Frank Hellmann, the DI supervisor at Optical Art, learned about an outfit in London called Computer Film Company. They had developed a system that allowed you to communicate with the lab in printer lights. It transformed the way we worked — we were convinced that this was the right way to go.

That system developed by Computer Film Company was spun out into a new company, FilmLight, and the grading platform became Baselight. Optical Art decided to buy a Baselight system, and we became beta testers very early on. We still keep that serial number 0001 on one of our machines, though it has been upgraded a few times to the latest hardware.

Though I started in telecine, today we rarely see film because most of the labs in Europe have gone. Film meant many days of struggling to get a perfect print. So in that way I don’t miss it. In digital, you get a new [sensor] chip every couple of months. Kodak and Fuji would produce a new stock every few years. So we have constant improvement and new opportunities.

Can you tell us more about In the Fade?
I had worked with director Fatih Akin and DP Rainer Klausmann on a couple of movies previously, so the working relationship was very close right from the start.

In the Fade is a complex and dark movie. Each of its three acts has a distinctly different feel to it, and it was important for everyone to set these looks before the first day of shooting. This was one of those rare projects when the production company talked to us early to determine how best to do it. Rainer is a true DP — he lights really well. We ran six to eight tests to get the right kit, which allowed us to agree on how to get the looks in each section of the movie. But both Rainer and Fatih are quite “analog” thinkers. They believe that if you can do it on set, you should do so.

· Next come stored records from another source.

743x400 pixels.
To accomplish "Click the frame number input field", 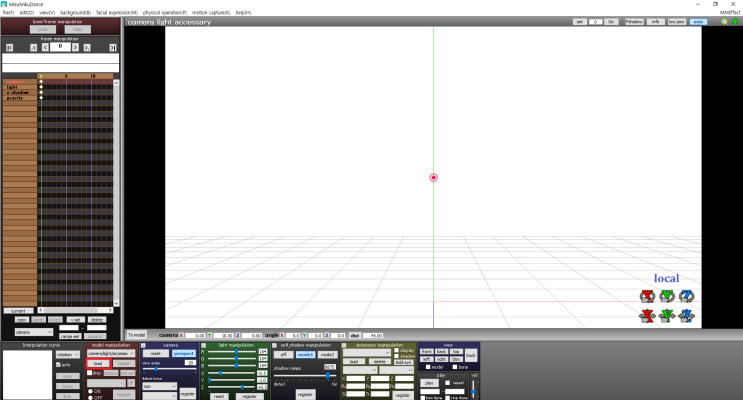I will tap(61, 46).
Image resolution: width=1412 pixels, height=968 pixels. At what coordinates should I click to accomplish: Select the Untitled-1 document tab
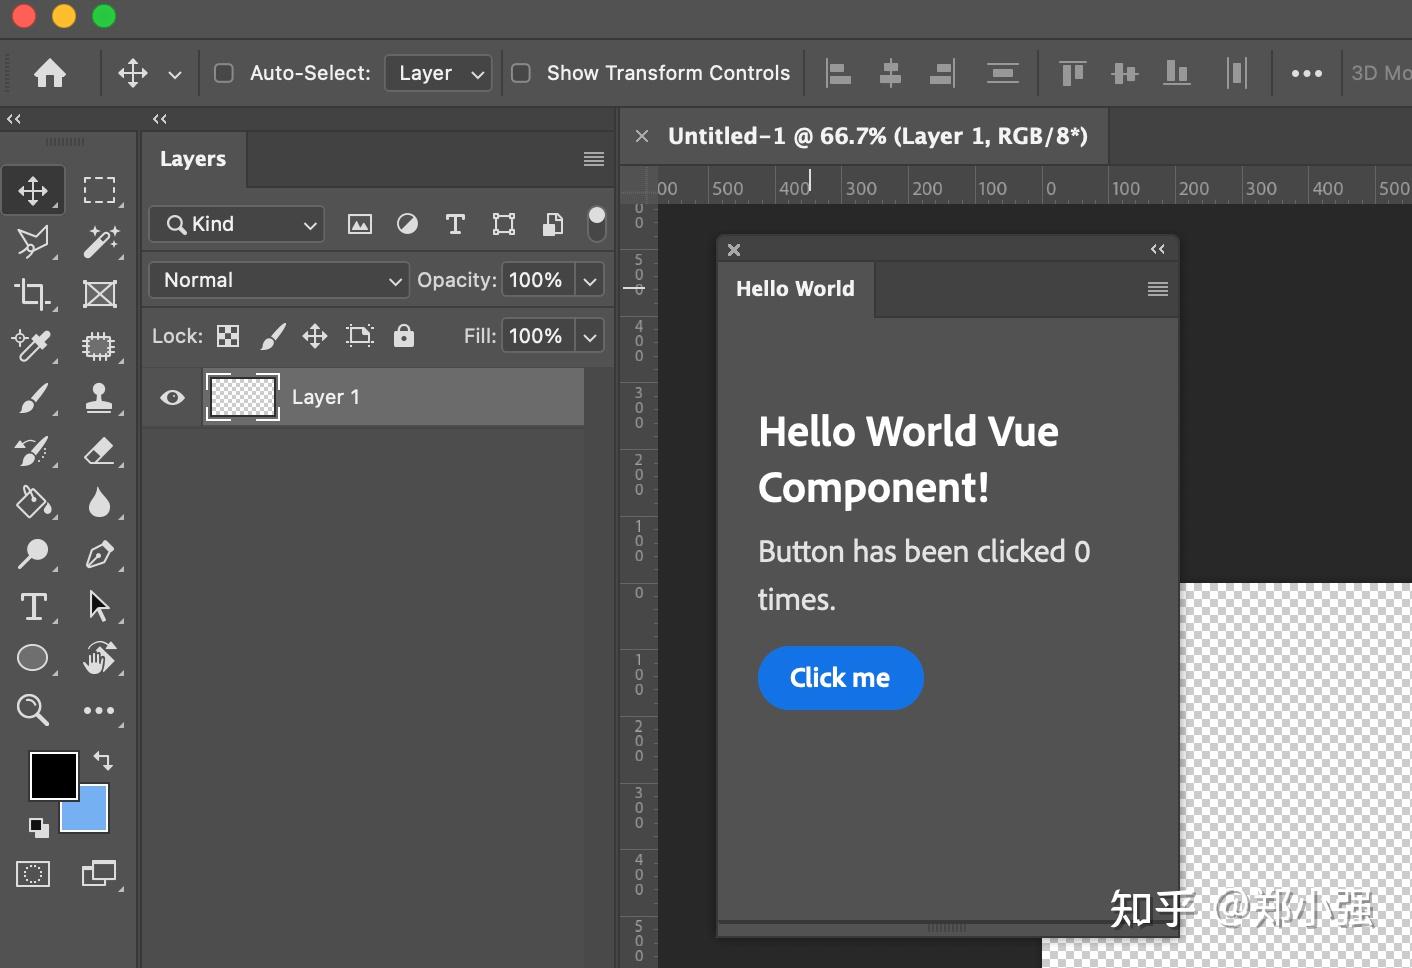pyautogui.click(x=876, y=136)
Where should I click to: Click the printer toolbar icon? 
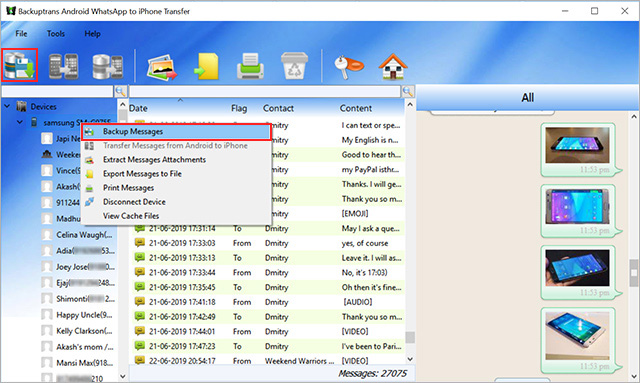250,66
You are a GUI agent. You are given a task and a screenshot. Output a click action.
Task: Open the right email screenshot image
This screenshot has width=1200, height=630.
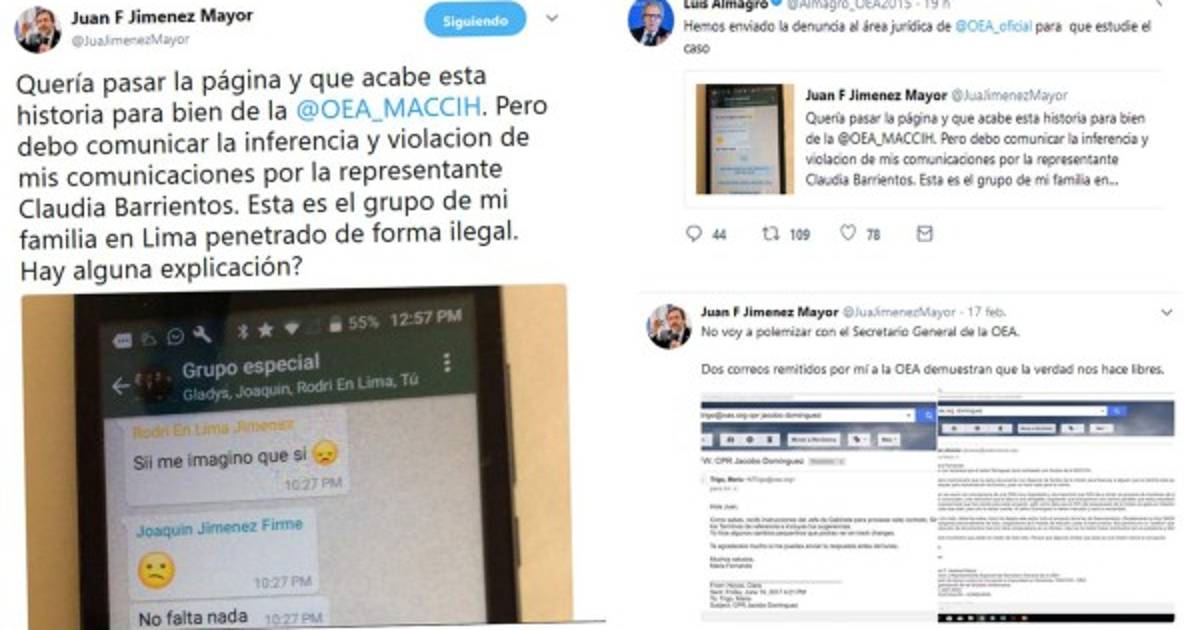[x=1056, y=510]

The tests went all the way to make-up. The director wanted lead actor Diane Kruger to look “not so good” in some of the more harrowing sequences. They wanted to ensure that every detail of the performance was captured.

What was the workflow for the movie?
In the Fade was shot using Arri Alexa cameras with wide gamut and that allowed for a high-quality DCP finish. Because of the way that Fatih and Rainer work, I was able to handle the dailies as well as the final grade. I used FilmLight’s Daylight system. This has the same grading toolkit as Baselight, and allows grades to be exported as BLG metadata so nothing is lost.

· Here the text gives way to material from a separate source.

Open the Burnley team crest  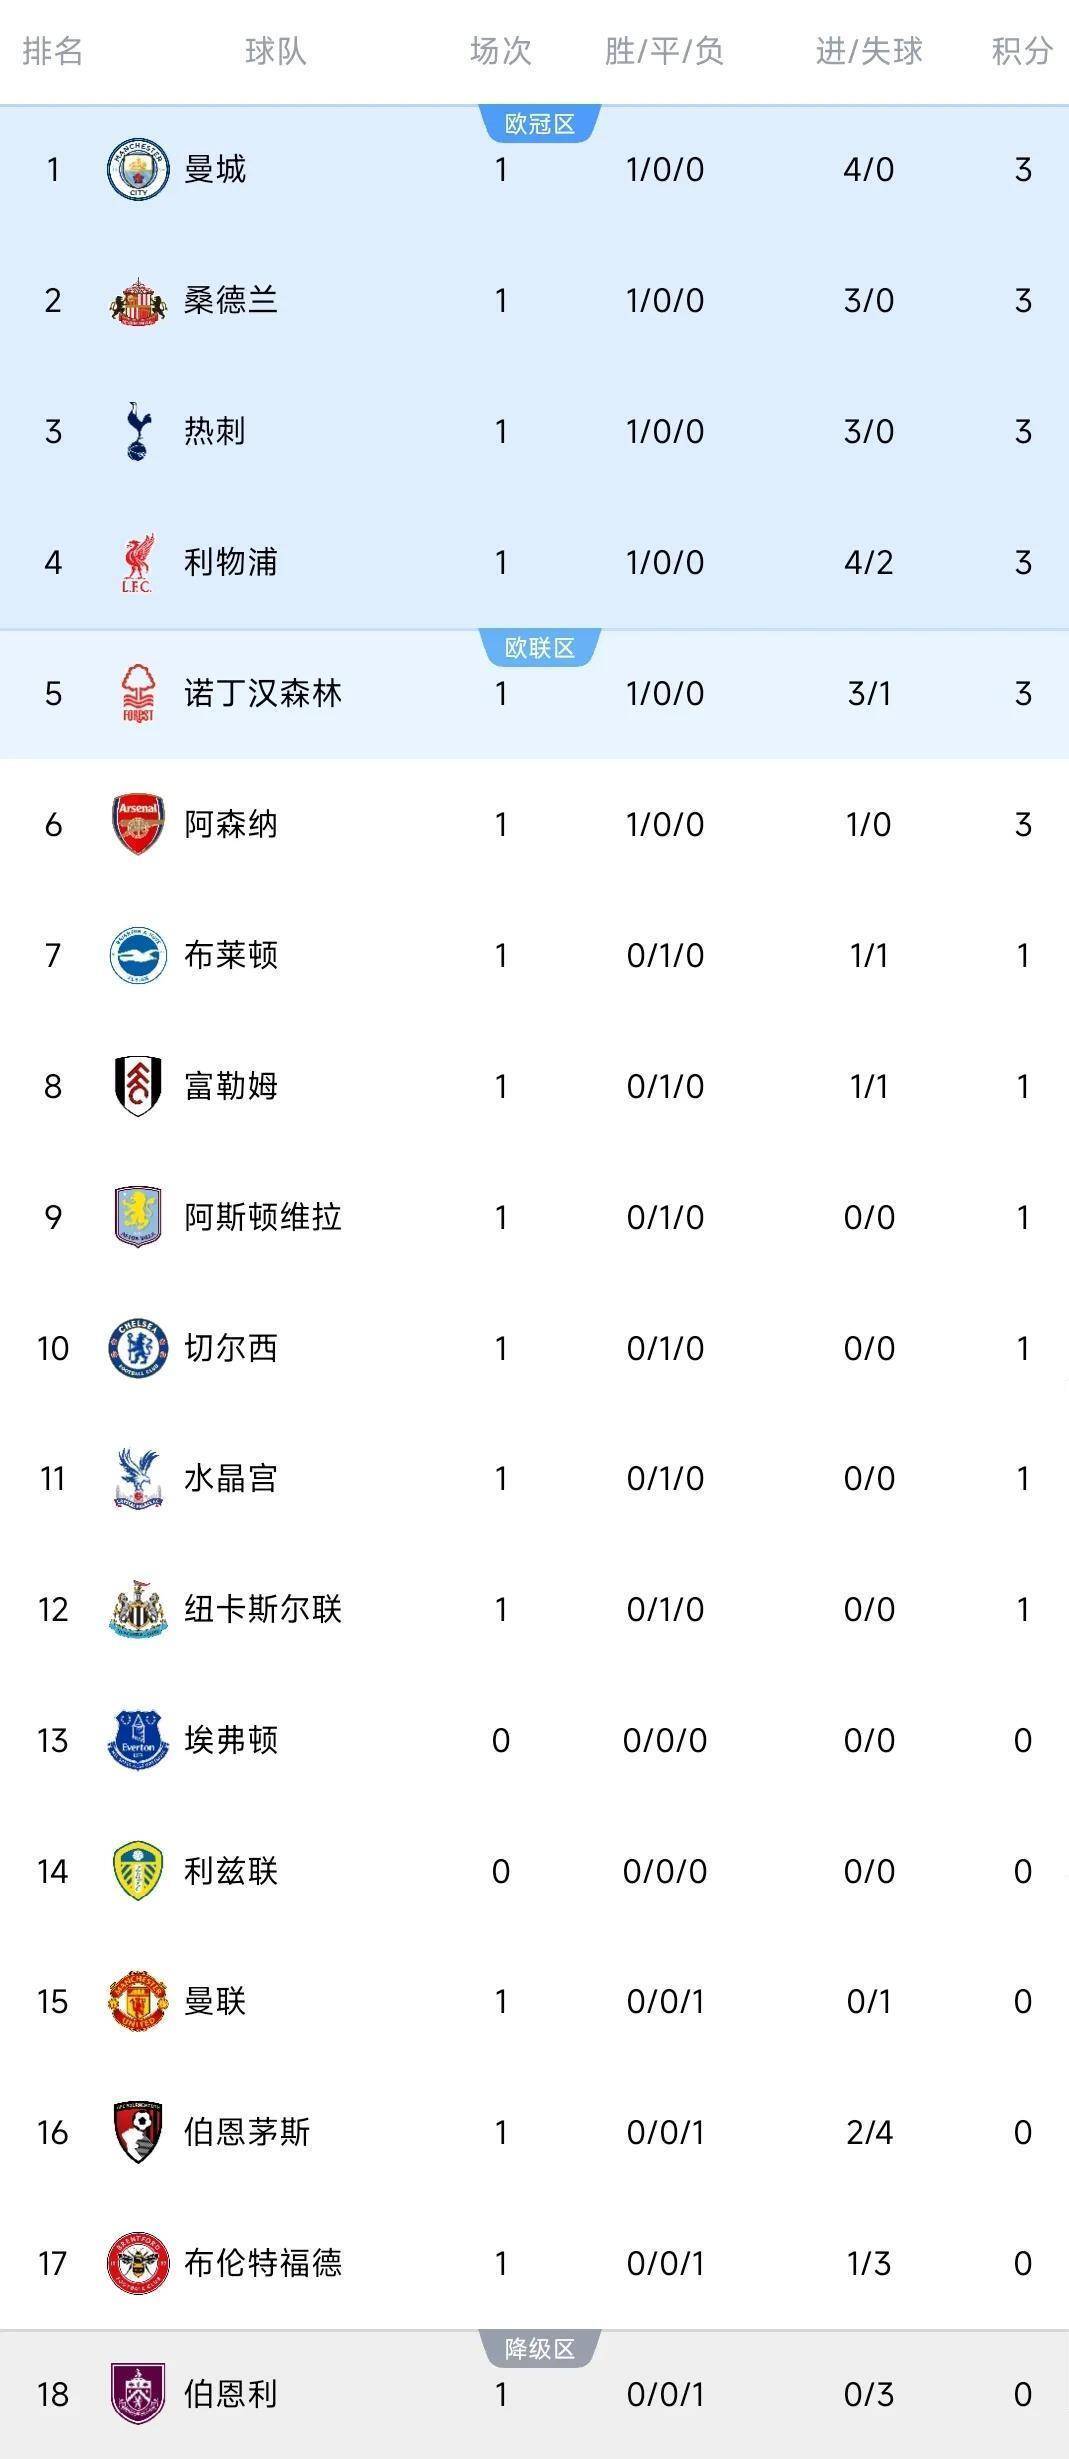[x=138, y=2394]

Fatih and Rainer prefer to watch dailies in the editing room — the old-fashioned way. On set they liked to concentrate on shooting, having faith in everyone else in the team. Daylight suits this workflow really well in creating graded dailies for the editing department, that was also located at Optical Art, as well as giving me the same starting point in the final Baselight grade.

Did you run into any challenges on the film?
Given that a lot of the “effects” were done in-camera, and we had seen everything in the dailies, by the time of the final grade we were pretty much on top of everything.

An interesting part of the movie is the big scenes in the rain. Most of the tension was created with lighting, but Fatih and Rainer encouraged me to enhance it. They wanted the audience to really feel getting drenched by the rain.

What about HDR, 4K and other trends in technology?
When I sit in the cinema, I don’t usually see pixels. So more resolution is not important to me. HDR and wider color gamut is what is exciting — provided we can get that all the way to the big screen.

That has the most impact I have seen over the last couple of years. You cannot compare it to film, but it has a big impact on DPs, in how they set up a shot, how they light it. Say the script says the villain moves out of a bar. Normally you could cut from interior to exterior. In HDR, you could simply follow the villain. Or the camera could stay inside and still see what is happening outside. This is a big shift for writers as well as for directors and DPs.

What do you do when you are not grading?
I love to be outside, because I spend my working time in the dark. I do a lot of sport, but most of all I spend time with my daughter.